The casual, communal evening proceeded with some astonishingly good food and beverage pairings:

  • Appetizer of cheese slices with aged Gouda and Tomme de Savoie served with fresh baguette slices and paired with Drie Fonteinen Oude Kriek, a malty, tart cherry beer.
  • Salad of little gem lettuce with buttermilk dressing, radishes and chicharrón paired with Peticolas On My Way, an easy-drinking, amber table beer called a patersbier.
  • A grilled sardine with panko and Parmesan, oregano and mint dressing paired with Tripel Karmeliet, a strong golden sweet ale that packs quite a punch.
  • Pork rillette, malt vinegar shallots, and cornichons with stone ground mustard and slices of toasted rye and durum sourdough paired with Orval, an iconic dark-brown Trappist beer with a unique depth and flavor profile.
  • For dessert, dried apricots dipped in dark chocolate with pink peppercorns, mascarpone and honey paired with Cantillon Saint Lamvinus, a blended, barrel-aged lambic with an incredible complexity of fruit, malt and funk.

Entire books have been devoted to defining and describing Belgian beer styles, and attempting to recreate it here would be fruitless. The highlights: Abbey beers tend to be strong amber ales but can range from brown Trappist dubbels to brilliantly clear golden tripels to the potent dark quadruppels, each with increasing ABV and complexity. Lambics are tart, wild beers that may have sweet fruit additions and rank among the world’s oldest produced styles, with some aged and blended for surprising flavors effects that can be described as “funky,” “sour” or “barnyard.”

After dinner, a raffle was held, prizes were won and a bottle of Cantillon Ashanti was passed around, a light-bodied and surprisingly enjoyable blonde beer brewed with black peppercorns.

The breweries featured here were all imports (with one exception), and many with impressive pedigrees within the craft beer community—although most predate the current US movement by decades if not a century or more. Tripel Karmeliet and Orval have been in Texas almost since the beginning (1980s?), benefitting from more favorable international distribution, but bottles from breweries like Brouwerij Drie Fonteinen and Brouwerij Cantillon are newly arrived white whales direct from the Zenne Valley that are very authentic, highly desired and often difficult to find at retail in Texas.
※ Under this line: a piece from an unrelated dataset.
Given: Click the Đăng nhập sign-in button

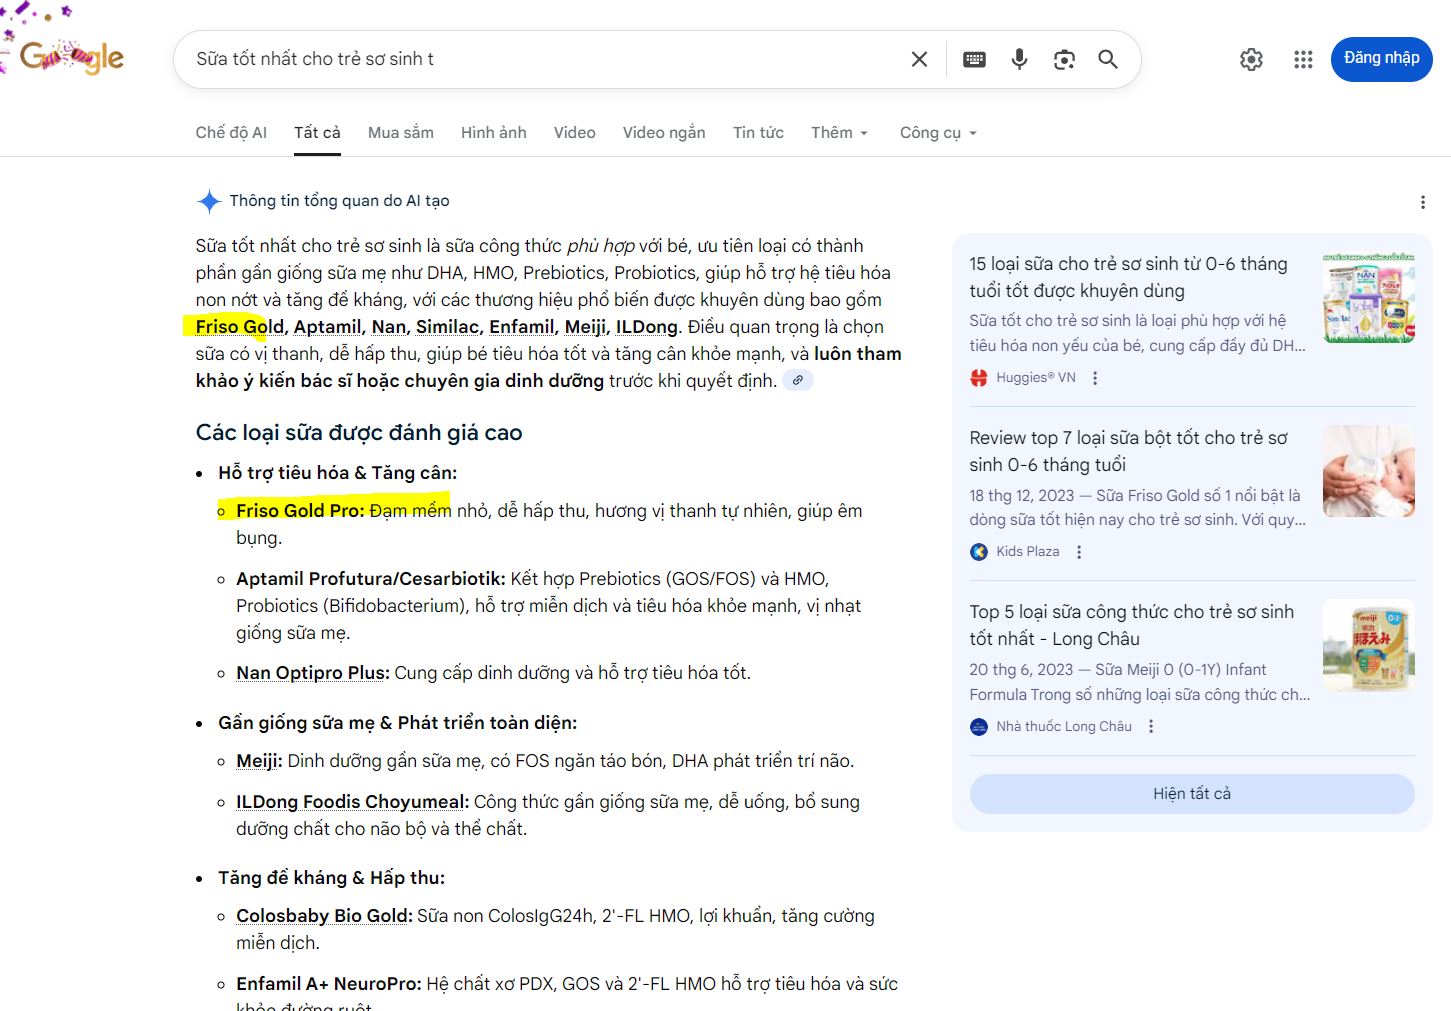Looking at the screenshot, I should [x=1381, y=58].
As alluded to earlier, few North Texas breweries have embraced Belgian styles or brewing philosophy to any significant degree beyond occasional experimentation. Of course, Garland’s Lakewood Brewing was founded by Wim Bens (a Belgian native) and has produced “Belgian-influenced” styles through the years but lately has drifted toward more popular modern American beers. Peticolas Brewing of Dallas is known more for their English-styled beers but they brewed this event’s lone domestic pairing with their patersbier, a type of mild session beer made for the Belgian dinner table. Peticolas did recently win a bronze medal for their beer Room for More, a Belgian-style dubbel, at last year’s Great American Beer Festival, so perhaps they are flexing their Continental brewing muscles more often.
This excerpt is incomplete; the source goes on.